> [Dataset excerpts]

☆ ☆ ☆ ☆ ☆ ☆ ☆

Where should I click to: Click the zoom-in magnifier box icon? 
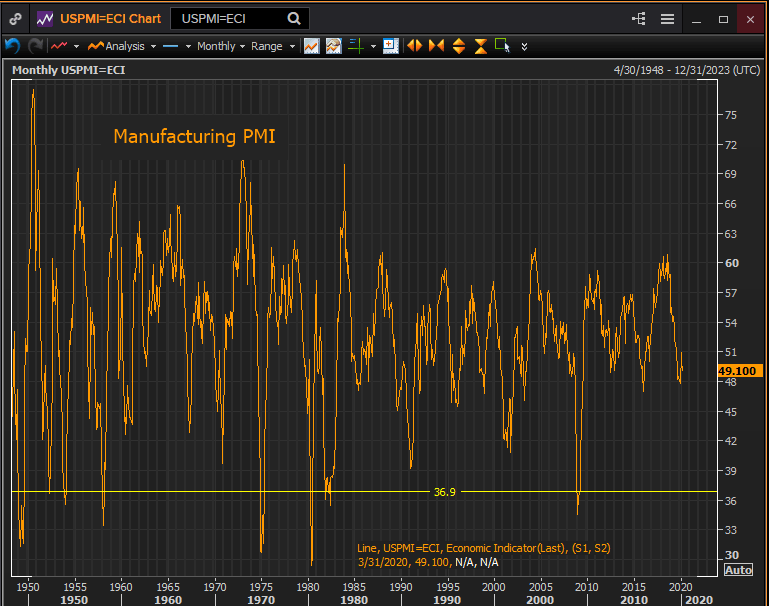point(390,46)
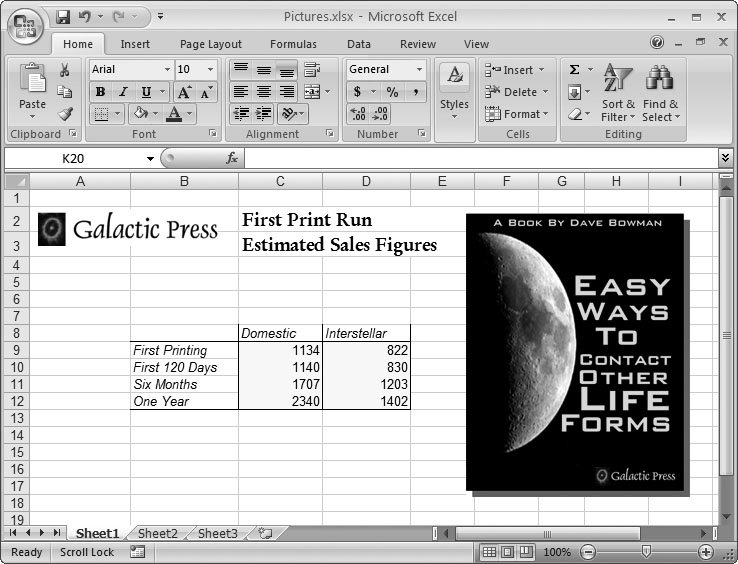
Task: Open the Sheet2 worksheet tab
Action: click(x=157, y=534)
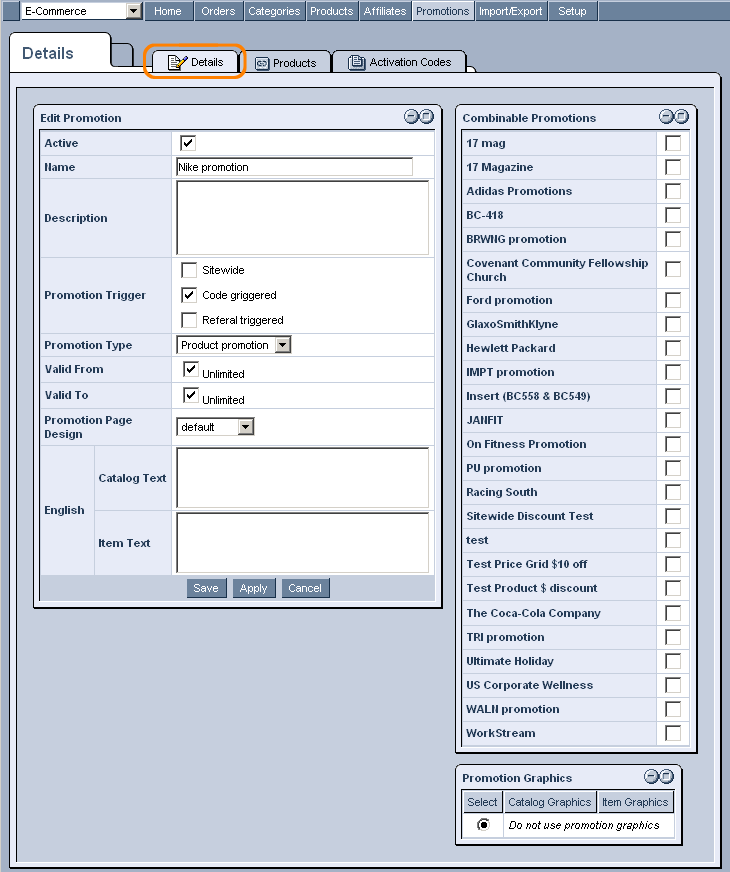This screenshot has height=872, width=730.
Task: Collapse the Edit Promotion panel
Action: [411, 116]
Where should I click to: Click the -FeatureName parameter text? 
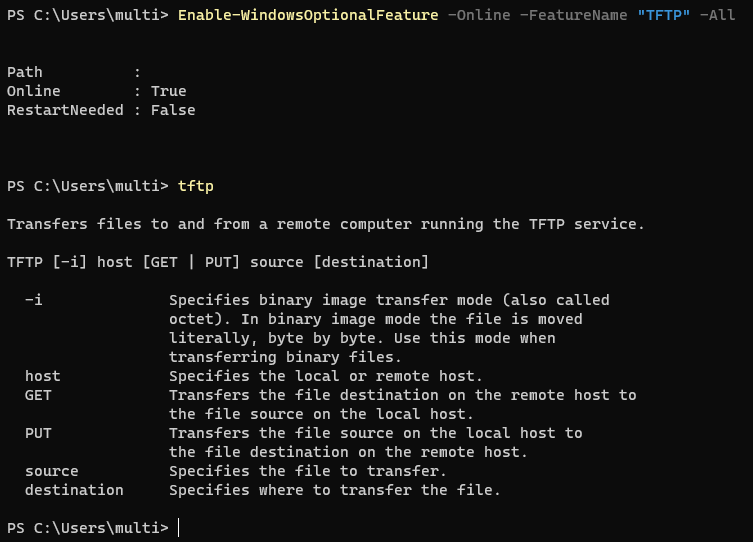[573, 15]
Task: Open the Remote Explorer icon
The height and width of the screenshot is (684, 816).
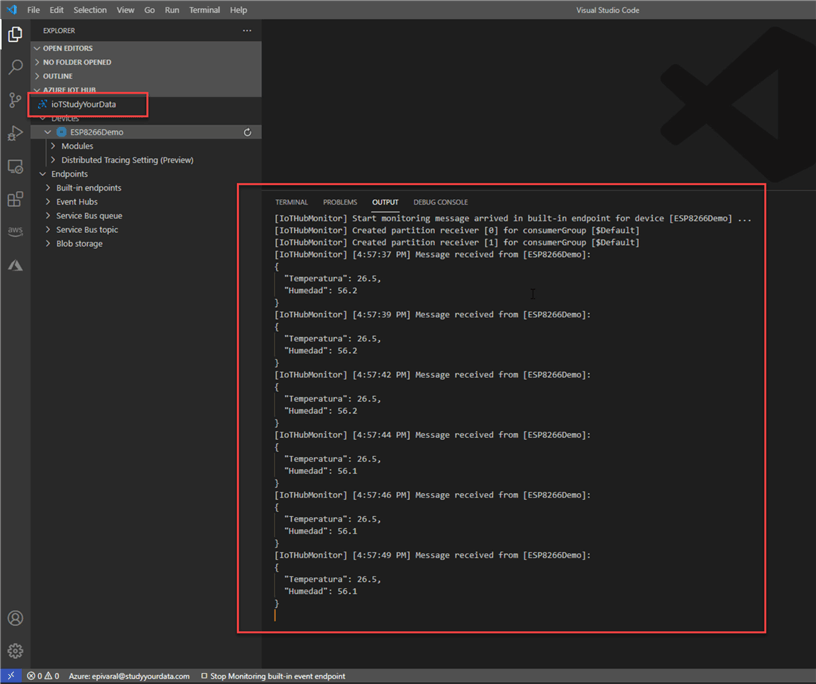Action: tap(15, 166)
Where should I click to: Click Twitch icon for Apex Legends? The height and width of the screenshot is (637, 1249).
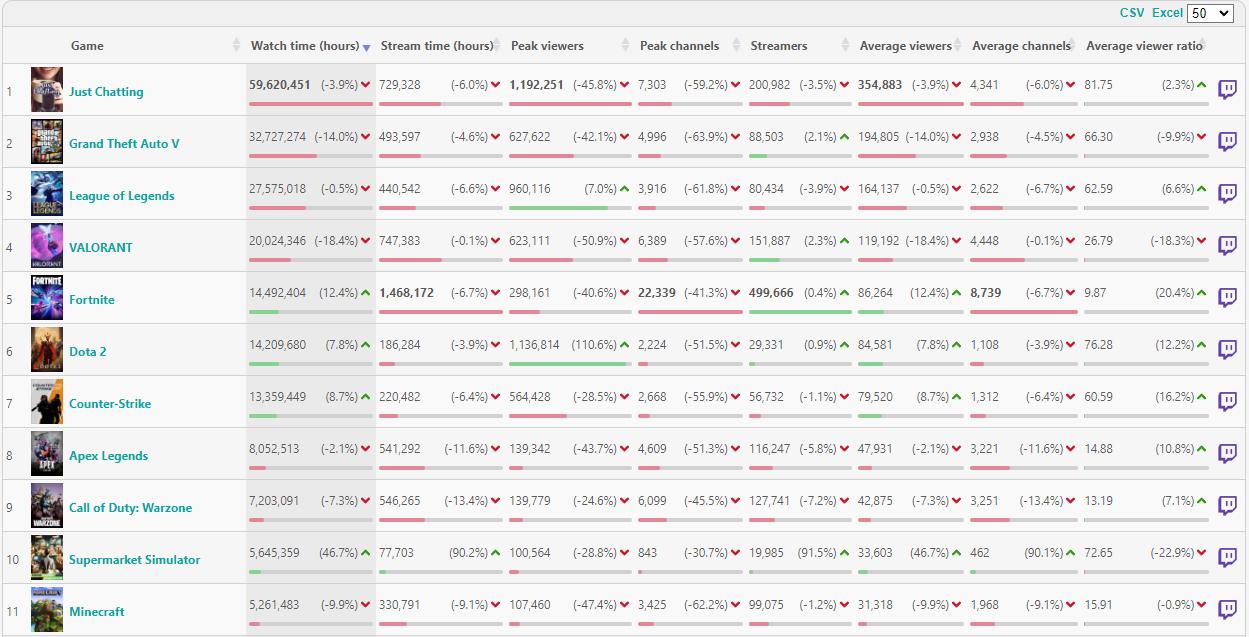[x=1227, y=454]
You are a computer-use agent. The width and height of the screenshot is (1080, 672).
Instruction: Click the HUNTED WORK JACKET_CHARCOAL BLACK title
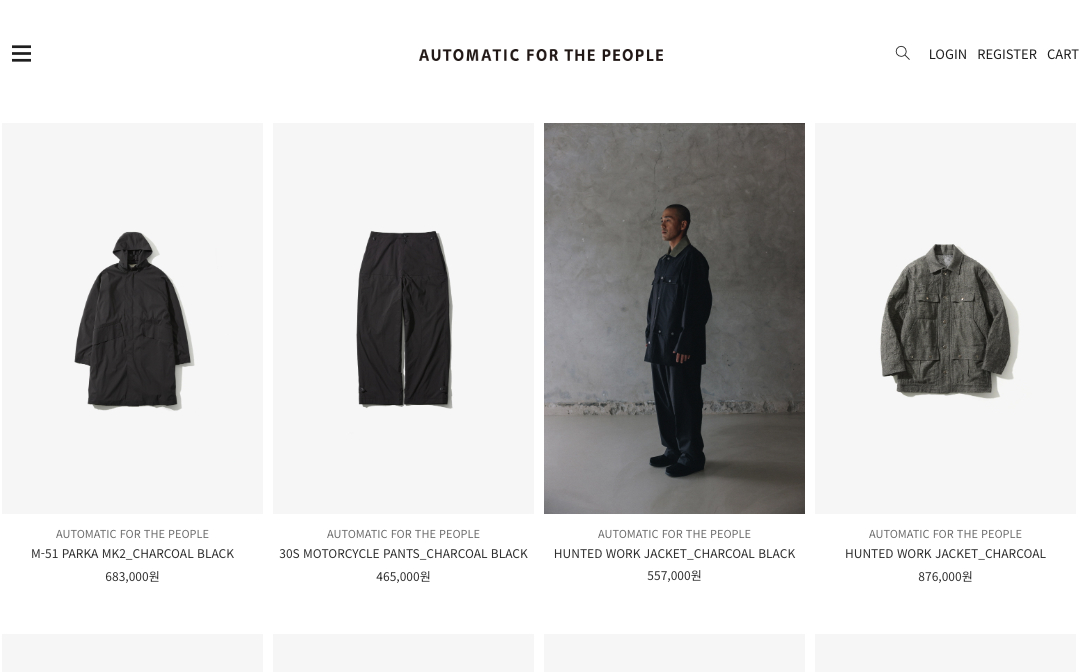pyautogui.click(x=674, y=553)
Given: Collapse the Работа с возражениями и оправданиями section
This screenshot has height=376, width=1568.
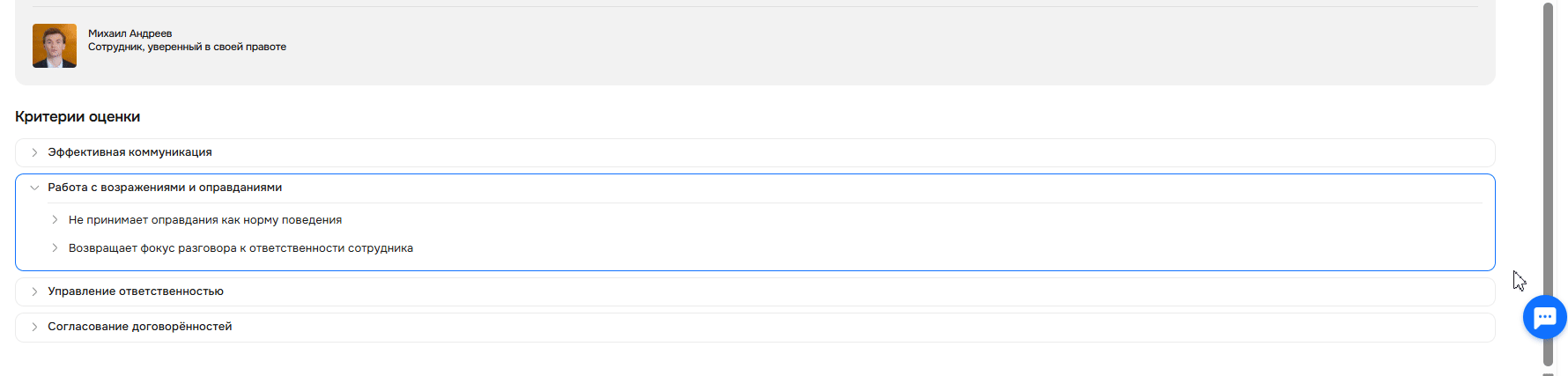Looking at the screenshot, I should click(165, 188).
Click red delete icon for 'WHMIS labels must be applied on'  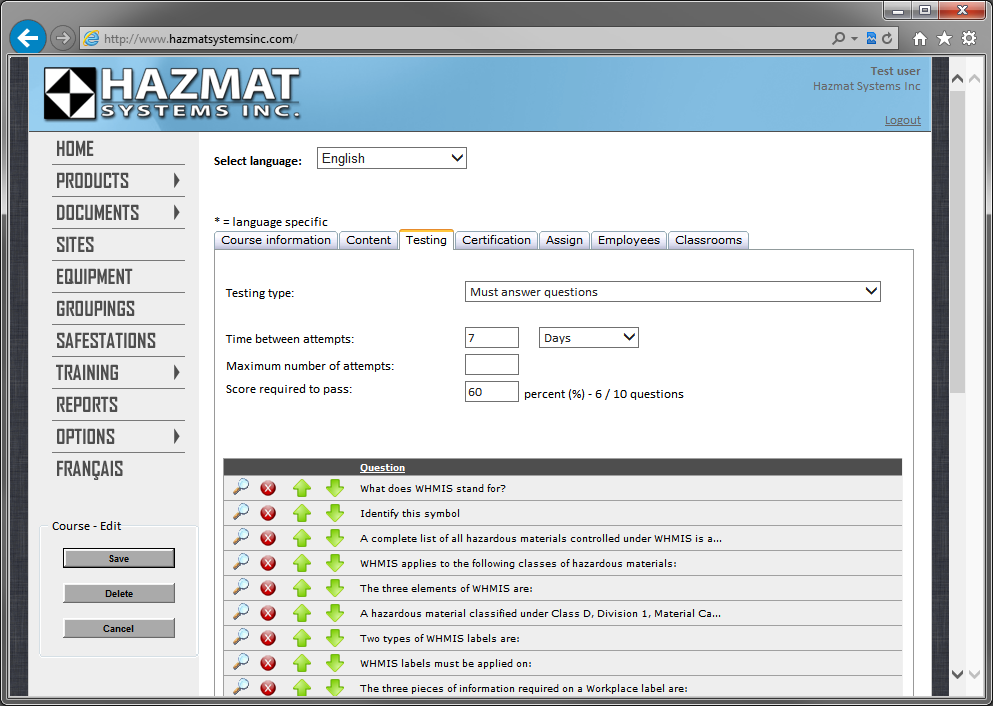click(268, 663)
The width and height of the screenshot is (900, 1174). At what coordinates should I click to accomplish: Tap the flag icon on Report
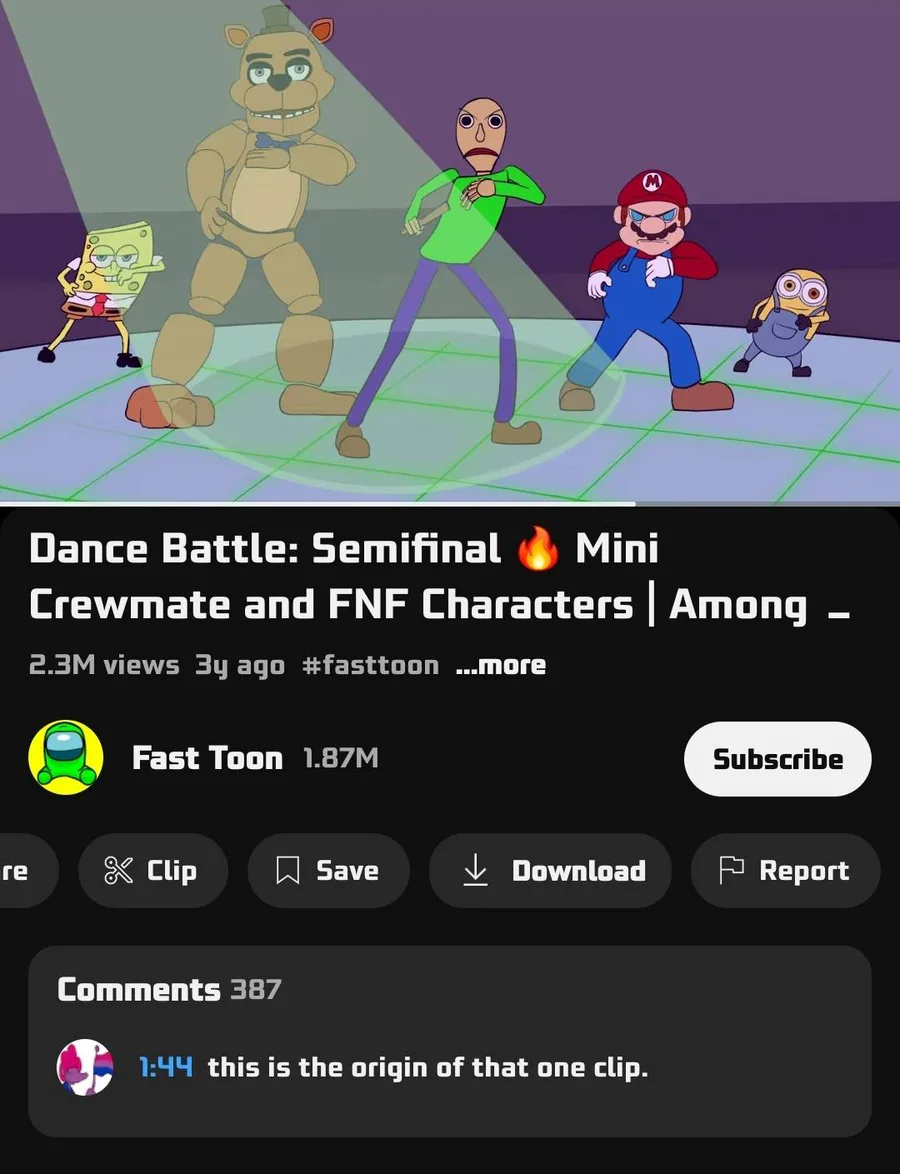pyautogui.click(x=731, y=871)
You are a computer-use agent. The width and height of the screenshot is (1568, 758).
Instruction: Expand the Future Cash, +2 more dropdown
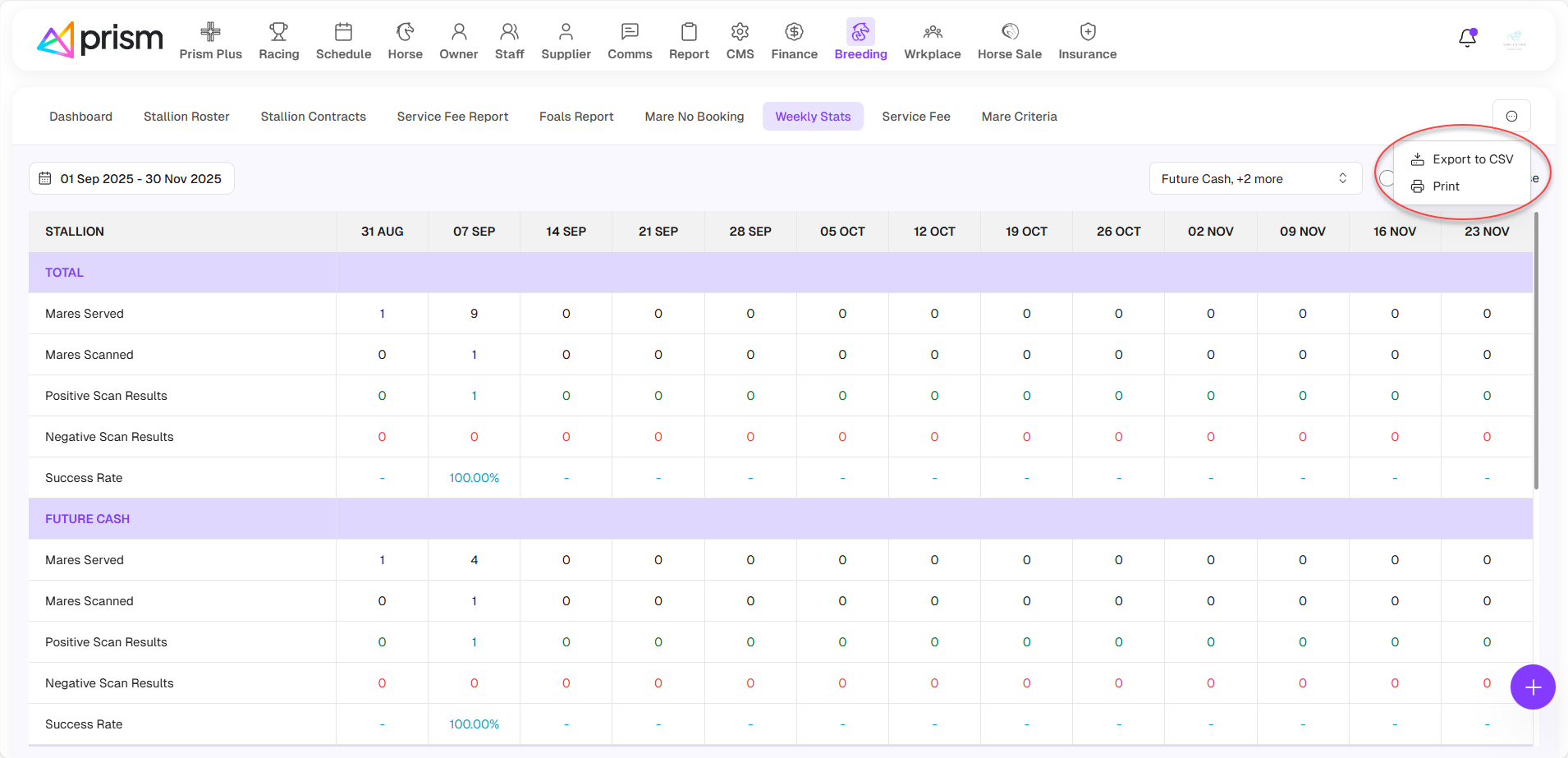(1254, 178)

☆ ☆ ☆ ☆ ☆ ☆ ☆

> [What is required] Give back every line of the listing where the word "computer" shows up.

> [Reply to the exercise]
You are a computer-use agent. The width and height of the screenshot is (1080, 672).
You are a computer-use agent. The width and height of the screenshot is (1568, 758).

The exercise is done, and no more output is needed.